Tech Giants Try To Get Ahead of AI-Based Election Misinformation

One day after OpenAI unveiled an AI that can create videos out of text, some of the world's biggest purveyors of generative AI -- including OpenAI itself -- are sounding the alarm about the abuse of such technology during an especially busy election year.

On Friday, 20 technology giants announced they have signed the "Tech Accord to Combat Deceptive Use of AI in 2024 Elections" as part of the Munich Security Conference.

The accord, the signing of which appears to be a purely symbolic gesture so far, "seeks to set expectations for how signatories will manage the risks arising from Deceptive AI Election Content created through their publicly accessible, large-scale platforms or open foundational models, or distributed on their large-scale social or publishing platforms, in line with their own policies and practices."

Some election-specific abuses that the agreement seeks to address include "AI-generated audio, video, and images that deceptively fake or alter the appearance, voice, or actions of political candidates, election officials, and other key stakeholders in a democratic election, or that provide false information to voters about when, where, and how they can vote."

The initial signees are:

Adobe Meta
Amazon Microsoft
Anthropic Nota
Arm OpenAI
ElevenLabs Snap Inc.
Google Stability AI
IBM TikTok
Inflection AI Trend Micro
LinkedIn Truepic
McAfee X

According to the press release, the above companies have specifically agreed to the following eight goals:

  1. Developing and implementing technology to mitigate risks related to Deceptive AI Election content, including open-source tools where appropriate
  2. Assessing models in scope of this accord to understand the risks they may present regarding Deceptive AI Election Content
  3. Seeking to detect the distribution of this content on their platforms
  4. Seeking to appropriately address this content detected on their platforms
  5. Fostering cross-industry resilience to deceptive AI election content
  6. Providing transparency to the public regarding how the company addresses it
  7. Continuing to engage with a diverse set of global civil society organizations, academics
  8. Supporting efforts to foster public awareness, media literacy, and all-of-society resilience

Politically motivated AI "deepfakes" are not new, but in just the past few months, the technology behind them has simultaneously become much more accessible and much less easy to detect. With more than 50 national elections slated to take place this year, 2024 represents an inflection point for the global discourse on the responsible use of generative AI.
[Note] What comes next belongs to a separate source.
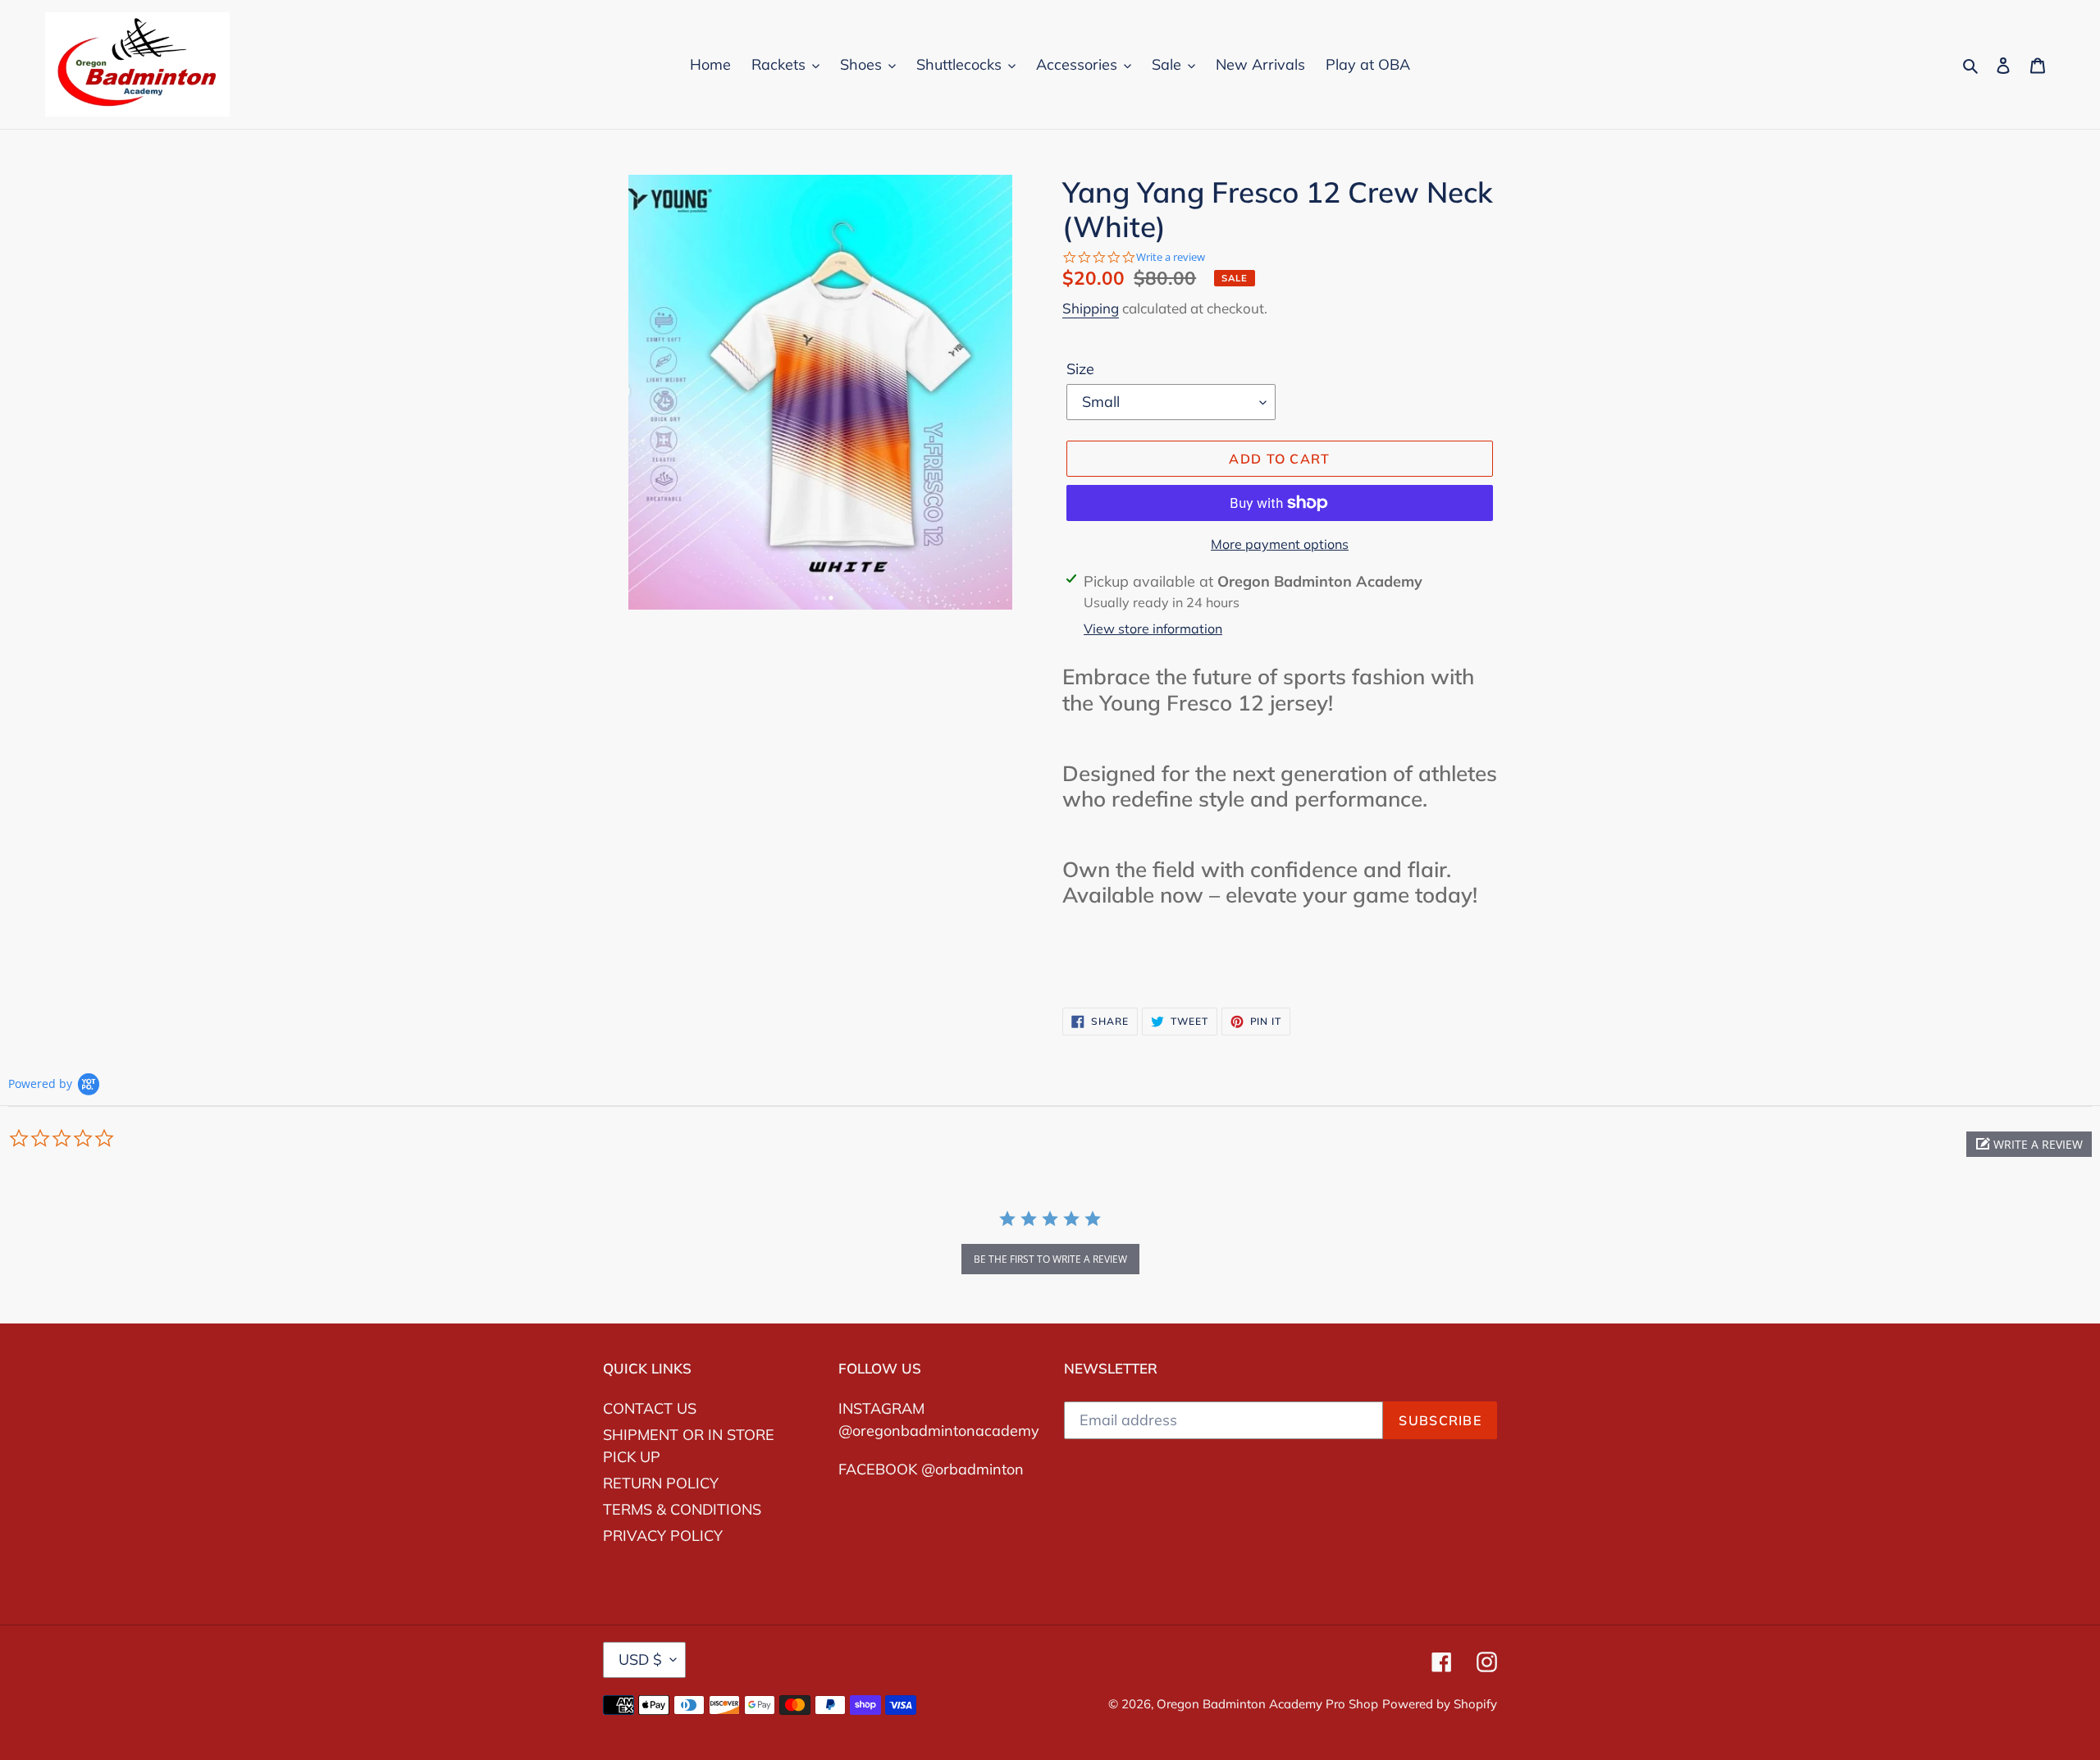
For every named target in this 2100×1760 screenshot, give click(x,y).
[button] (2029, 1144)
Some of the accord's signees have already been independently developing ways to fight AI-based election misinformation. Claude chatbot owner Anthropic, for instance, on Friday described some of the steps it has been taking to buttress its AI models against politically motivated bad actors. They include conducting robust testing of its models for weak spots in its policies, creating automated detection systems that can identify and block malicious users, and directing users to reputable sources of election information.

OpenAI, meanwhile, has recently started to include metadata in images created by DALL-E 3 or ChatGPT to indicate that they are AI-generated. This week, the company said it is exploring ways to mark Sora-generated videos in the same way. It's not a bullet-proof solution, however, as the metadata -- as it's currently implemented in DALL-E 3 and ChatGPT images -- can be easily removed.